Study text START
Persistence of acidosis in alloxan-induced diabetic rats treated with the juice of Asystasia gangetica leaves

Solomon O Rotimi 1,, Omolola E Omotosho 1, Oluwakemi A Rotimi 1
PMCID: PMC3065152  PMID: 21472075

Abstract

Background:

Diabetes mellitus is gradually becoming a global health burden leading to an increase in the search for herbal hypoglycemic agents as alternatives to synthetic ones. Asystasia gangetica is one of the herbs used in folklore system of medicine for managing hypoglycaemia associated with diabetes.

Materials and Methods:

The influence of the juice of A. gangetica leaf on alloxan-induced diabetic rats was assessed by treating diabetic rats with 25%, 50% and 75% fresh juice and glibenclamide for 5 weeks. Afterwards, the plasma concentrations of glucose, triacylglycerols, total cholesterol, high-density lipoprotein (HDL) cholesterol, thiobarbituric acid reactive substances and bicarbonate were assayed spectrophotometrically.

Results:

Treatment of the diabetic rats with the juice significantly (P < 0.05) reduced the elevated plasma levels of glucose to a level not significantly (P > 0.05) different from that of glibenclamide. The juice also significantly (P < 0.05) reduced the plasma lipid peroxidation and improved the lipid profile, as indicated by a significant (P < 0.05) reduction in the total cholesterol: HDL cholesterol ratio. However, there was a significant (P < 0.05) rise in the level of bicarbonate as result of the juice treatment from 28.15 ± 2.82 mmol/l in normal control to 60.83 ± 17.46 mmol/l in diabetic control and to 122.20 ± 34.68 mmol/l, 120.95 ± 35.09 mmol/l and 115.85 ± 11.79 mmol/l in 25%, 50% and 75% juice, respectively.

Conclusion:

Therefore, this inability of A. gangetica to prevent acidosis detracts from the potential of its usefulness in managing diabetes.

Keywords: Acidosis, Asystasia gangetica, hypolipideamic, hypoglycaemic

INTRODUCTION

Diabetes mellitus is a group of syndrome characterized by hyperglycemia, altered metabolism of lipids, carbohydrates and proteins associated with an increased risk of complications from vascular disease.[1] The prevalence of diabetes is on the increase globally and in African communities due to the ageing of the population and drastic lifestyle changes accompanying urbanization and westernization.[2] Also, studies from five West African communities in Nigeria and Ghana have identified genes within populations that create susceptibility to diabetes.[3] Hence, it represents a growing burden of health care systems of African countries, most of which already face difficult economic conditions.
Study text END
About this exercise: Can you update the Asystasia gangetica study text, starting with "Diabetes mellitus is a" and going on through "difficult economic conditions.", so that "urbanization" becomes "industrialization"?
Information given START
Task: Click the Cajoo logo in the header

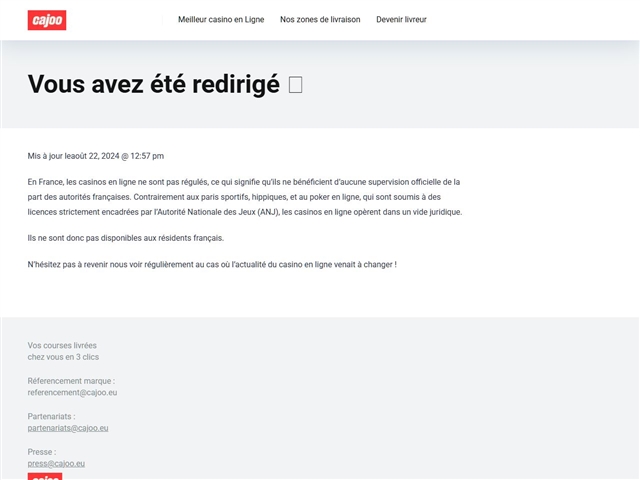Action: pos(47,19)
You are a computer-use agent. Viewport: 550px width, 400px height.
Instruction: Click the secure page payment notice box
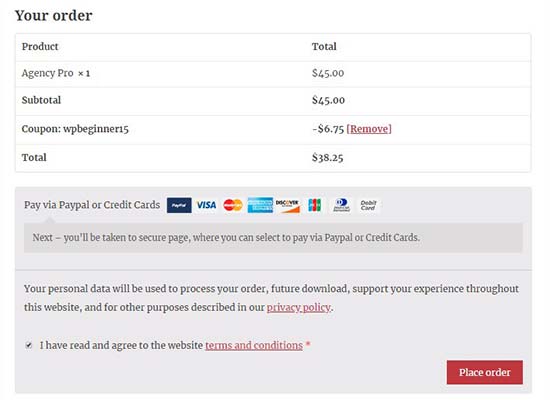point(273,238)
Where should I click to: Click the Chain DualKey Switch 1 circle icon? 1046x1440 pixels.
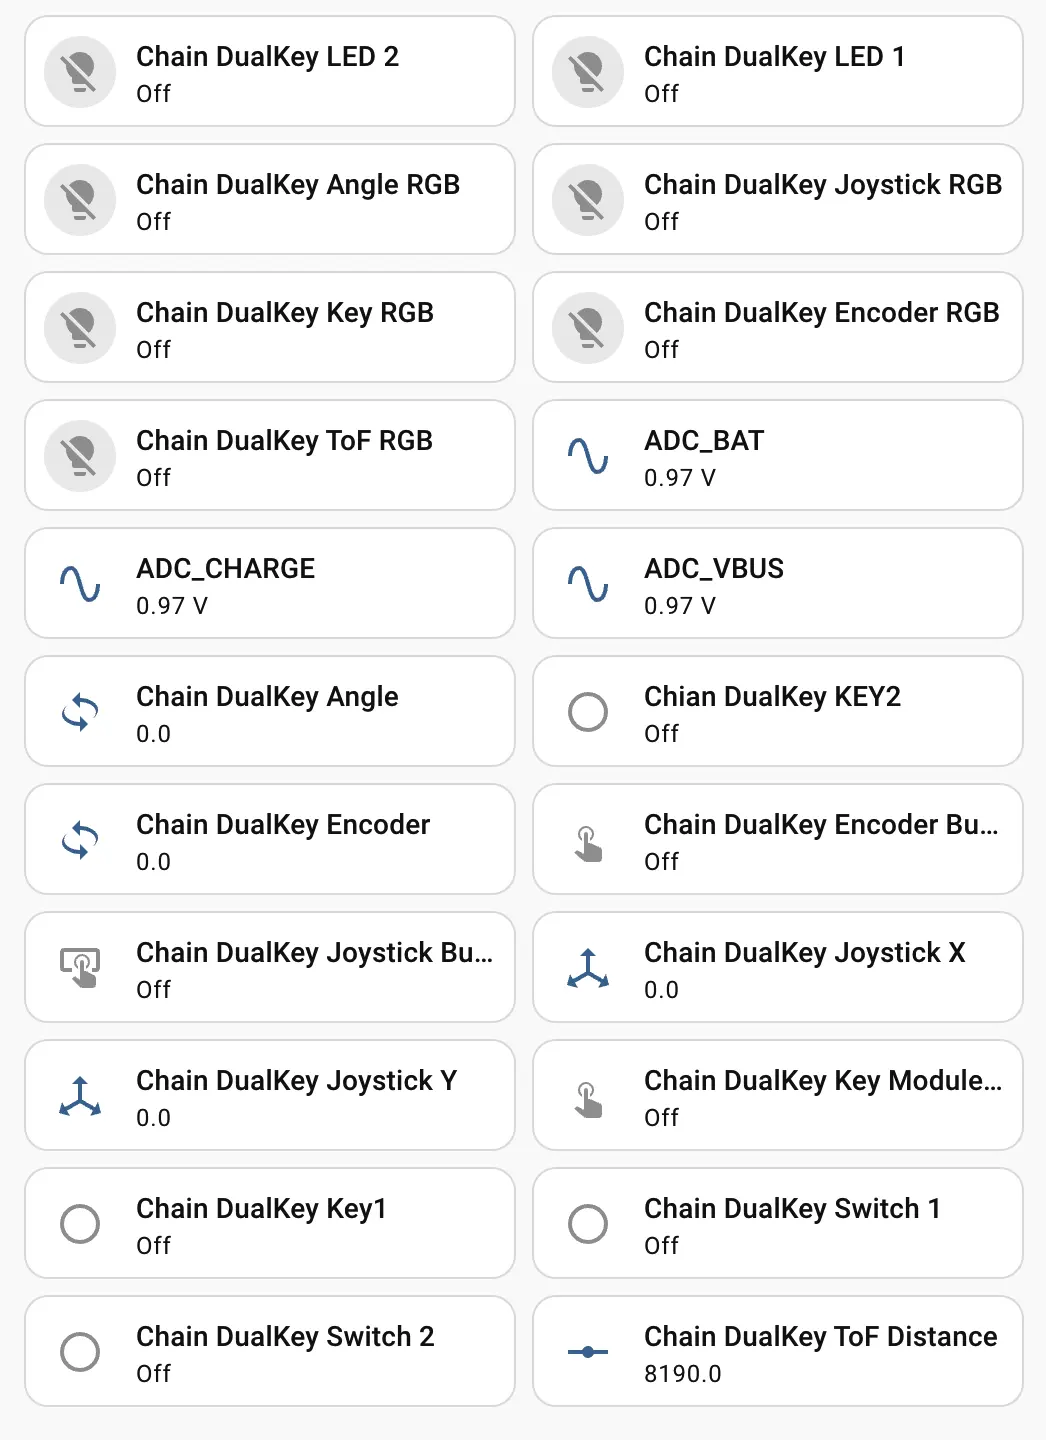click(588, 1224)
Information given END
Answer to this problem:
Diabetes mellitus is a group of syndrome characterized by hyperglycemia, altered metabolism of lipids, carbohydrates and proteins associated with an increased risk of complications from vascular disease.[1] The prevalence of diabetes is on the increase globally and in African communities due to the ageing of the population and drastic lifestyle changes accompanying industrialization and westernization.[2] Also, studies from five West African communities in Nigeria and Ghana have identified genes within populations that create susceptibility to diabetes.[3] Hence, it represents a growing burden of health care systems of African countries, most of which already face difficult economic conditions.